Mayo 2 de 2000. Jamás olvidaré esa fecha, pues fue el día en que con mi entonces pareja llegamos como refugiados a Vancouver. Era una mañana fría y lluviosa en una ciudad que no conocíamos. Nos esperaban en el aeropuerto unos voluntarios del centro de refugiados, en donde pasamos nuestro primer mes. Una vez el oficial de Inmigración revisó todos los documentos nos dirigimos al sitio en donde todos los que vivamos allí teníamos algo en común: ser refugiados.
La historia es que en los primeros meses de 2000 empecé a recibir información creíble de la Fiscalía y el gobierno estadounidense que indicaba que el criminal alias Romaña había dado la orden de matarme porque yo, en ese entonces director del noticiero Hora Cero y columnista de El Espectador, me oponía a la zona del Caguán. Estaba convencido de que los guerrilleros utilizaban esos 40.000 km cuadrados para llevar allá a los secuestrados y fortalecer el negocio del narcotráfico, dos temas en los que la historia me dio la razón.

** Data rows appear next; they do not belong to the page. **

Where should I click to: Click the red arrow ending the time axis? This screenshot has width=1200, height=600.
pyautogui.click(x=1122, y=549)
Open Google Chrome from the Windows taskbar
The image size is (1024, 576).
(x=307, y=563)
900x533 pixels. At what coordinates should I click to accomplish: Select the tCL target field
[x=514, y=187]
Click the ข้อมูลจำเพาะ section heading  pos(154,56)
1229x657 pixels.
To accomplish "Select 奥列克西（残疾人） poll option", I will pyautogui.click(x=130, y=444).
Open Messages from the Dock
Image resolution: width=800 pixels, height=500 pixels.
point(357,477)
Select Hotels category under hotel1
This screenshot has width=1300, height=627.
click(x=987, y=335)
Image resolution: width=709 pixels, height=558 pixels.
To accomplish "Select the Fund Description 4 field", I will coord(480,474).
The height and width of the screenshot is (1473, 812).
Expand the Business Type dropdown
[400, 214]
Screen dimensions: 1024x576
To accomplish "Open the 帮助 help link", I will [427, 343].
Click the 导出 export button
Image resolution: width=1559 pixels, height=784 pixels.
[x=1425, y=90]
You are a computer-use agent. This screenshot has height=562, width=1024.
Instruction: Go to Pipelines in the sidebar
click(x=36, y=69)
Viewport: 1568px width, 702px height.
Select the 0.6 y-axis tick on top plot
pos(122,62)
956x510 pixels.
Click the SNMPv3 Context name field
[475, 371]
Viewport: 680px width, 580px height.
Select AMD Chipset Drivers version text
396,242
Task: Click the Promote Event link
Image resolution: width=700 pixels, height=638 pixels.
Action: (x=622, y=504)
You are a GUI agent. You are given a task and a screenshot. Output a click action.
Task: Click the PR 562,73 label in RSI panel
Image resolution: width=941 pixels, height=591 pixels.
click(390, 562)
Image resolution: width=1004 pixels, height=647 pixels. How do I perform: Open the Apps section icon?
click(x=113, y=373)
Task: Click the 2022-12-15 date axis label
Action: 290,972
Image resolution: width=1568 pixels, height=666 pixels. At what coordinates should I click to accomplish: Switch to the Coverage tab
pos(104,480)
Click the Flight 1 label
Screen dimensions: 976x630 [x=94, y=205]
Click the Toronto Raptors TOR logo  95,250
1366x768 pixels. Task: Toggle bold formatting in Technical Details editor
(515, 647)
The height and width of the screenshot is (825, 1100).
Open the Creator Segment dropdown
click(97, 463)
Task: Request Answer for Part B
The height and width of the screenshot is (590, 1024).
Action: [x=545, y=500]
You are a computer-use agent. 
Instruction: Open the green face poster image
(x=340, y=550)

Una vez logramos documentar las amenazas pedimos asilo en Canadá por dos razones fundamentales: la primera, porque ese país aceptaba a parejas del mismo sexo (fuimos los primeros asilados homosexuales), y la segunda, porque es un país en donde los inmigrantes son generosamente recibidos. Una vez la embajada confirmó todo lo relacionado con las amenazas nos concedieron el asilo en cuestión de horas. La ciudad la escogió la oficial del consulado que nos hizo el trámite.
En el centro de refugiados arrancamos así con César Castro, mi expareja, una etapa de nuestra vida que jamás nos habíamos imaginado.
Compartimos un pequeño pero decoroso apartamento con tres personas de Afganistán. Dos adultos y un niño de ocho años. No hablaban ni una palabra de inglés, por lo que nos comunicábamos por señas. Ellos cocinaban todo allí con la comida que les suministraba el centro y le echaban unos condimentos que olían horroroso y que impregnaban todo. Nosotros tomábamos los alimentos por fuera, salíamos muy temprano del centro a pie y literalmente nos caminamos la ciudad completa. Tal vez lo más difícil de esa dura experiencia fue el uso compartido del baño.
Al mes logramos salir de allí a un pequeño apartamento arrendado con dificultad, porque no teníamos ninguna historia de crédito. Solo una cuenta bancaria y nuestra palabra. Y ahí fue cuando empezamos a entender que los canadienses son generosos y confiados.
Arrancar de ceros es muy difícil. Por ejemplo, afiliarse al sistema de salud, sacar una licencia de conducción, conocer la ciudad y mantenerse sin tener los títulos para ejercer alguna profesión.
Lo económico fue duro, porque si bien llegamos con unos dólares, solo nos alcanzaban para un año. Yo logré conseguir unas consultorías y César también trabajaba. Vivimos allá casi diez años. Tuvimos días durísimos, pero también maravillosos. Hicimos magníficos amigos y nos convertimos en locales. Gracias a Canadá, a su generosidad y a su gente, hoy puedo contar esto.